At some point during the summer, many parents worry about their children losing some of the knowledge they gained during the school year or worse - falling behind. With this in mind, we have asked our in-house reading and college prep experts to share a few tips on how to keep children (of all ages) moving forward.
Students of All Ages:
Betsy Swan, Librarian for Westtown’s Upper & Middle Schools reminds us of the importance of reading. Swan shares that some of the most empowering advice we can give children is that – with the exception of books assigned for classes – if you don’t like a book, you don’t have to finish it. Kids will read more independently and happily when they find a book they want to read, so encourage them to sample.
That said, some kids don’t like the long format of a book. Is this really an argument you need to have with your child? Not as often as you might think! Developing reading fluency has more to do with practicing the act of reading (this is where developing the physical skill of reading ties in) and expanding the building blocks of reading comprehension (like building vocabulary and word recognition). We find words in all sorts of formats other than books: try magazines, the newspaper, even Wikipedia. The plethora of magazines available – from Ladybug (aimed at 3 to 6 year olds) to Kids Discover to Archaeology Today and Sports Illustrated– means there is something to interest almost every reader.
Reading is wonderful when it is all-consuming and we can tuck ourselves into a book to disappear for a day, but most days we won’t have time or inclination for that. See what 15 minutes can do for your kids – and for you. Read Swan’s full blog post here.
Elementary Age Students:
Westtown’s Lower School Library Media Specialist, Lynn Clements, reminds us that research shows that leisure reading is the best predictor of comprehension, vocabulary, and reading speed. Regardless of ethnicity, socioeconomic level, or previous achievement, children who read four or more books over the summer perform better on reading-comprehension tests in the fall than their peers who read one or no books over the summer.
- Be a role model - make sure your kids see you reading for pleasure on vacation, in the evenings at home, and throughout the day.
- When you travel, let your children gather travel brochures, read menus, and maps (or Google directions), and listen to audiobooks in the car or on the plane.
- Spend a few hours browsing together at a local book store, or go to your local public library. An overwhelming 92% of kids say they are more likely to finish a book they picked out themselves, so offer them lots of reading choices.
It is also important to keep those writing skills sharp over the summer months:
- Give children“real-life” reading/writing activities such as writing grocery lists, weekly schedules, chore lists, or postcards.
- Set up a writing center stocked with colored markers and pencils, post-its, paper for writing and drawing, and encourage them to make comic books, flip books, write letters, or keep a summer diary.

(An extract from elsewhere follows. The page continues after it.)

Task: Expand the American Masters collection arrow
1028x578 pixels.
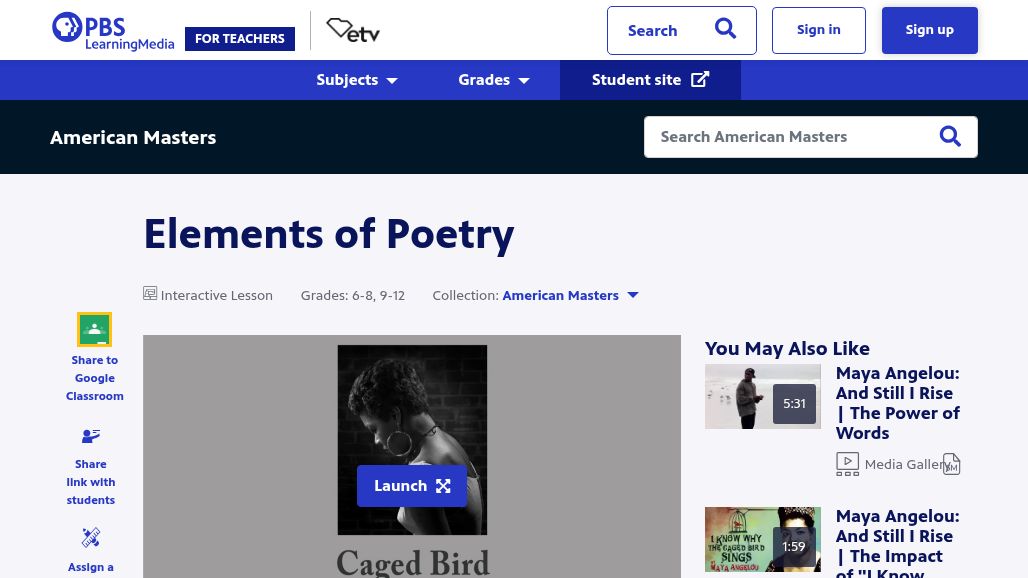Action: coord(632,295)
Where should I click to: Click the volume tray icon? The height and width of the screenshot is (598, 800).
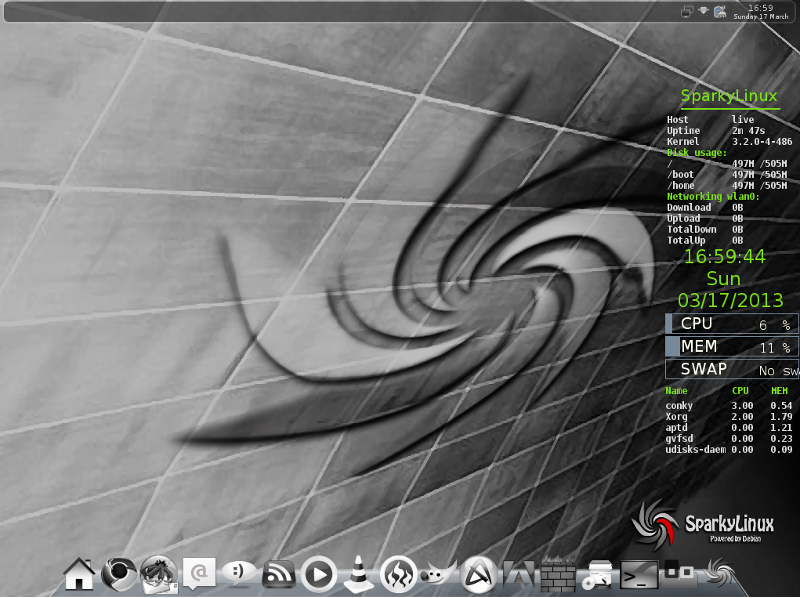tap(704, 10)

- Download apps such as Puppet Pals, Buncee, Lego Movie Maker, and Tellagami, that are for easy for elementary students to use for content creation, while strengthening writing and reading skills. Read full blog post here.
High School Students:
Jessica Smith, Westtown’s Director of College Counseling reminds us that summer is a time for students to relax, enjoy, and rejuvenate but also an important time for your teen to stay on track with their college prep. Here are a few simple reminders.
- What should your teen do over the summer? We love to see students work, travel, babysit, explore hobbies, play or condition for your sport, go to camp, start a small business or volunteer. Please note, you do not need to spend a lot of money on special pre-college programs. Colleges know that not all students can afford them, so they’re not very meaningful in a college application. If interested, it’s fine to take high school or local college classes for credit, but it’s not a must. Encourage students to do what they love or need to do. It is all part of learning more and becoming an adult. Definitely make sure they have some down time, and spend lots of time having fun, but also keep busy with a project, job, class, or hobby - something. Let them pick!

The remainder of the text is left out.